Step 304: After receiving the packet, the SFF1 parses and reads the service forwarding path information and the enhanced context data header type in the packet, and correctly parses the context data information in the packet according to the enhanced context data header type field. Determining whether there is context data information required by the SFF1 node; if so, correctly reading the context data information according to the enhanced context data header type field and using it, and updating if necessary to update the context data information after use; if not, then The context data information is not updated; the SFF1 forwards the packet to the next hop SFF2 according to the service forwarding path information;

Step 305: After receiving the packet, the SFF2 re-classifies the information, re-acquires the service forwarding path information SFP4, and the enhanced context data header type and context data header information in the data center scenario to form an NSH header, and the established NSH header. Encapsulated in the original data packet and forwarded to the next hop node SF3 according to the service forwarding path;

Step 306: After receiving the packet, the SF3 correctly parses the context data information in the packet according to the received enhanced context data header type field into a data center scenario, and determines whether there is context data information required by the SF2 node; If yes, the context data information is correctly read according to the enhanced context data header type field and the corresponding service is processed. If the context data related information needs to be updated after the processing, the context data related information is updated; if not, the context data related information is not updated; Forward the packet to SFF2.

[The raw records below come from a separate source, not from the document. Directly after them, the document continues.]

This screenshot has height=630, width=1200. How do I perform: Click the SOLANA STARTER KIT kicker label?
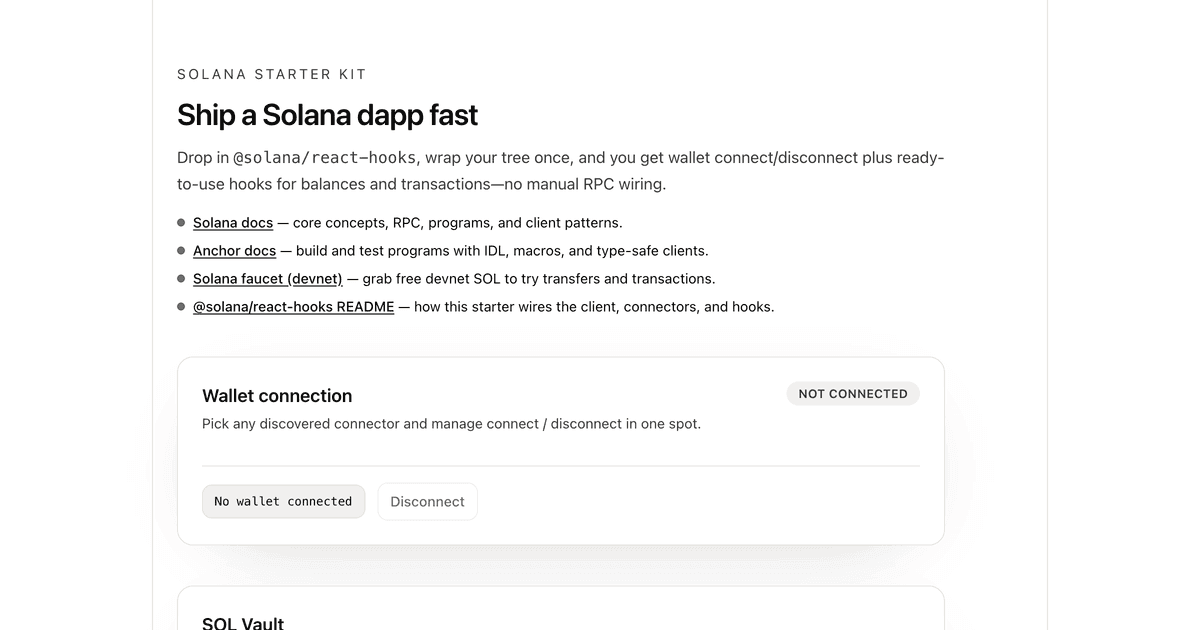271,74
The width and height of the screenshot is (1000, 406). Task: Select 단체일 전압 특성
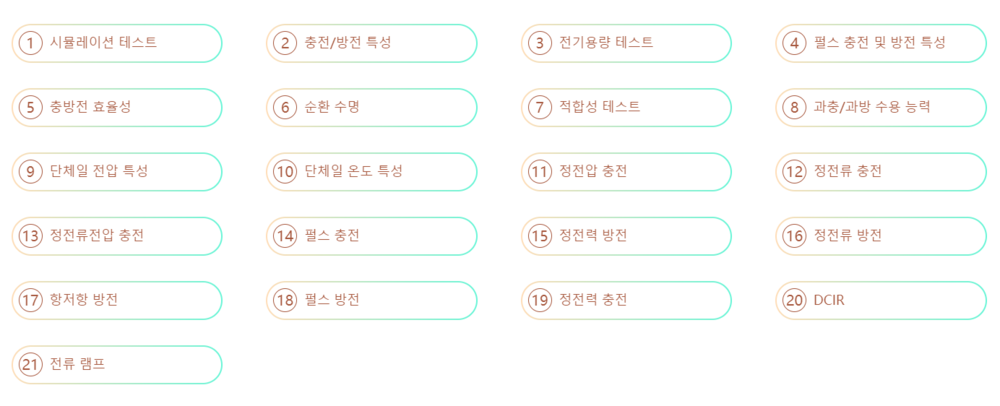[x=116, y=171]
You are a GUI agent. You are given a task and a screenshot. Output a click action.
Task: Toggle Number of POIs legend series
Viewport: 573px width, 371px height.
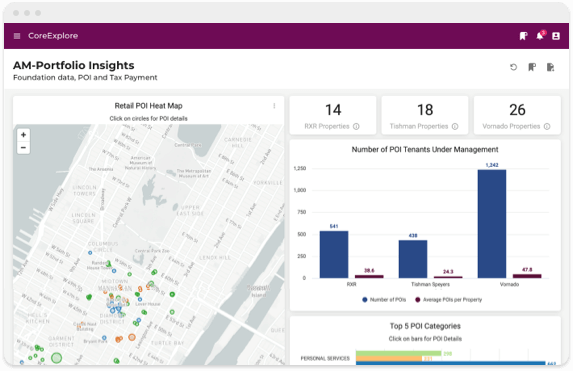click(x=384, y=300)
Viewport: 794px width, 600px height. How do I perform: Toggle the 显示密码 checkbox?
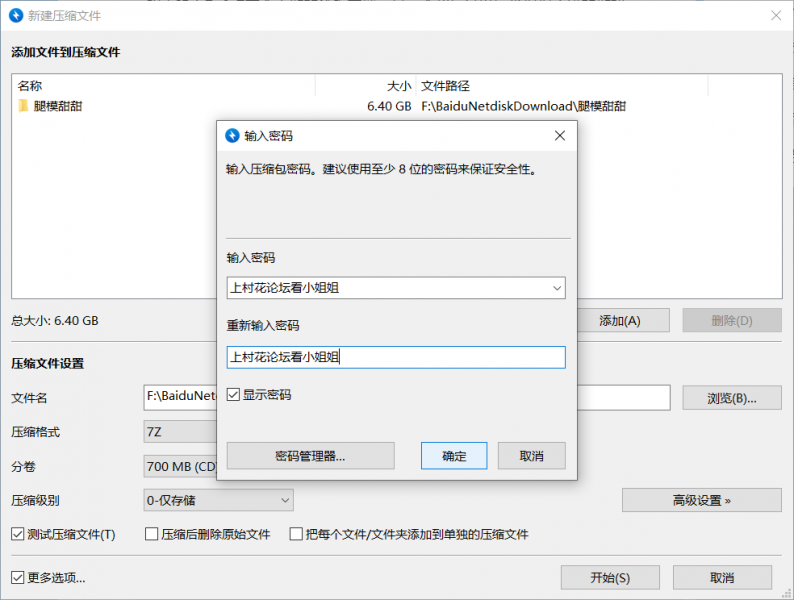tap(234, 395)
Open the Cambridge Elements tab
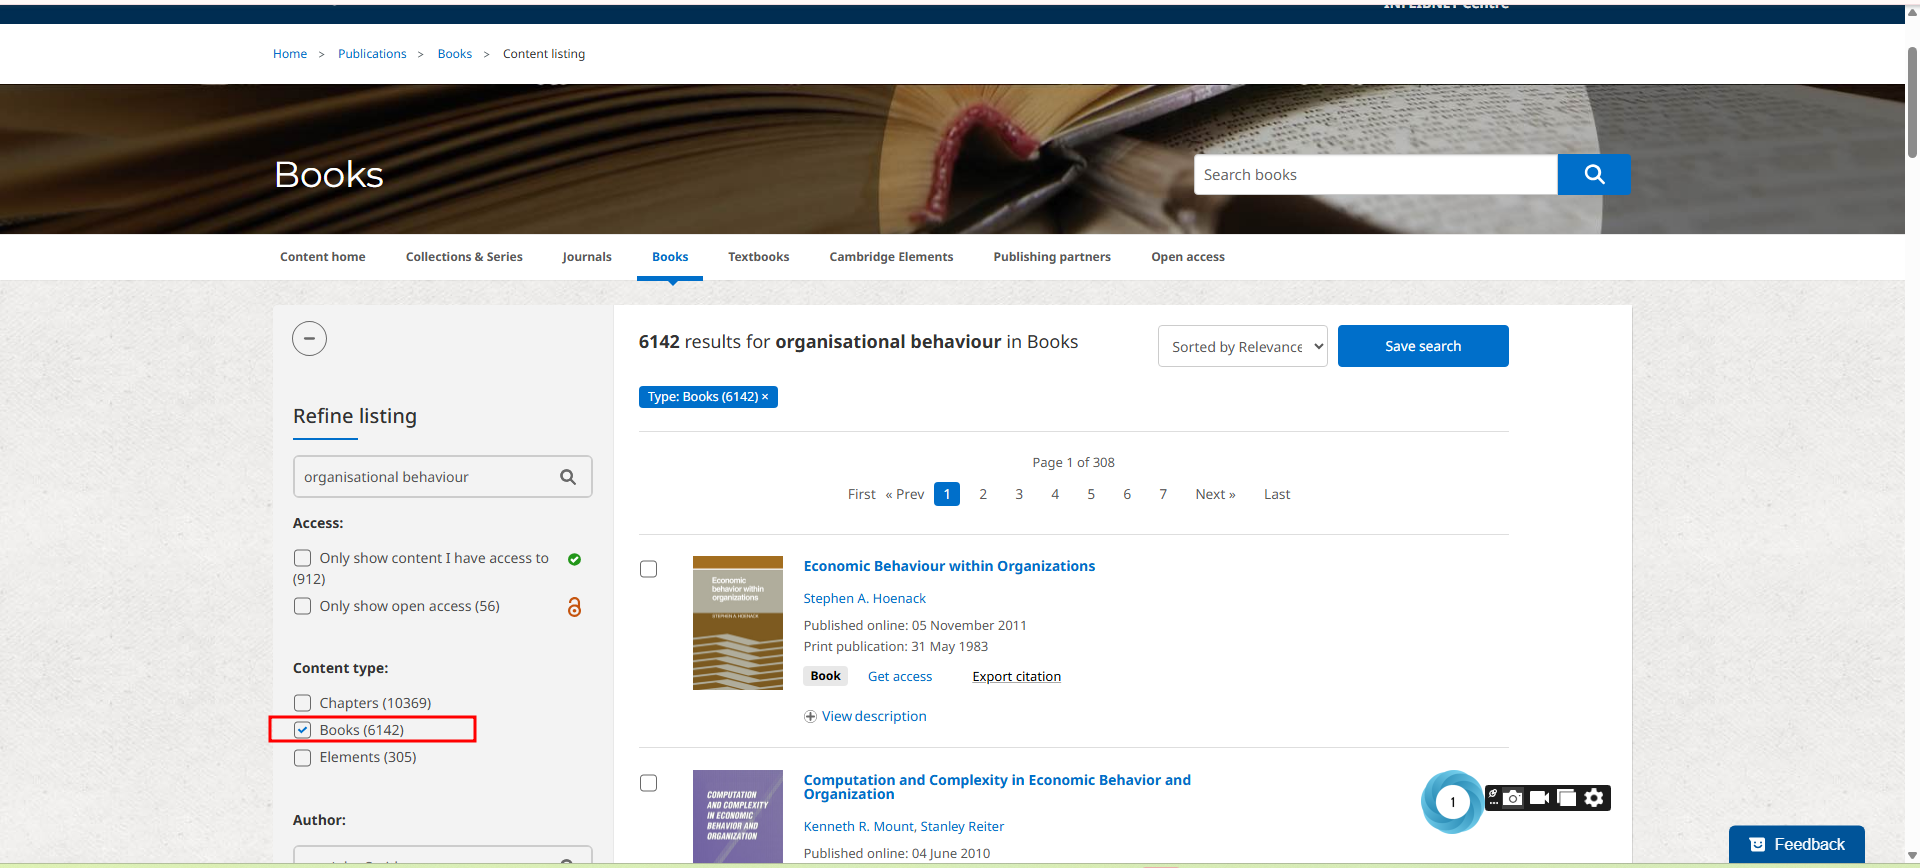Screen dimensions: 1920x868 pos(891,257)
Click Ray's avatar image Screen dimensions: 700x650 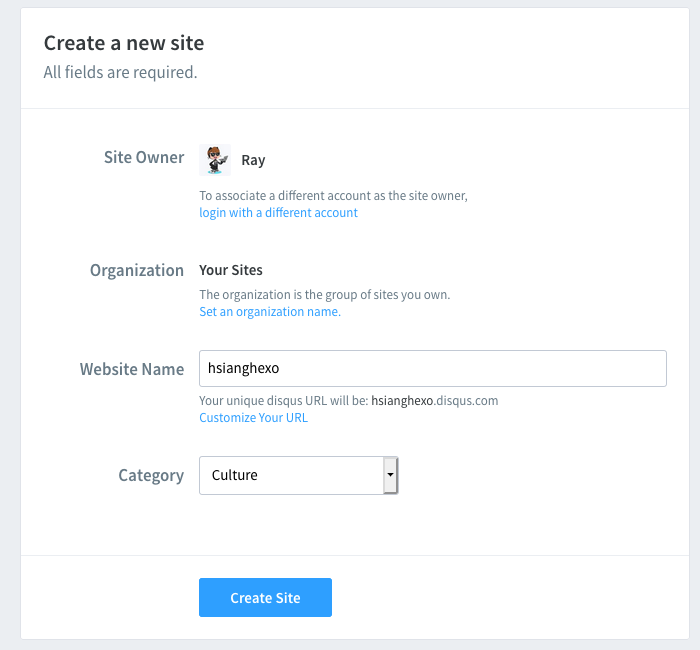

Step 307: After receiving the packet, the SFF2 parses and reads the service forwarding path information and the enhanced context data header type in the packet, and correctly parses the context data information in the packet according to the enhanced context data header type field. Determining whether there is context data information required by the SFF2 node; if so, correctly reading the context data information according to the enhanced context data header type field and Used to update the context data information if it needs to be updated after use; if not, the context data information is not updated; SFF2 forwards the message to the next hop SFF3 according to the service forwarding path information;

Step 308: After receiving the packet, the SFF3 parses and reads the service forwarding path information and the enhanced context data header type in the packet, and correctly parses the context data information in the packet according to the enhanced context data header type field. In the data center scenario, it is determined whether there is context data information required by the SFF3 node; if yes, the context data information is correctly read and used according to the enhanced context data header type field; if the context data information needs to be updated after use Update; if not, the context data information is not updated; the SFF3 forwards the message to the corresponding SF5 for processing according to the service forwarding path information;

Step 309: After receiving the message, the SF5 correctly parses the context data information in the packet according to the received enhanced context data header type field into a data center scenario, and determines whether there is context data information required by the SF5 node; If yes, the context data information is correctly read according to the enhanced context data header type field and the corresponding service is processed. If the context data related information needs to be updated after the processing, the context data related information is updated; if not, the context data related information is not updated; Forward the packet to SFF3.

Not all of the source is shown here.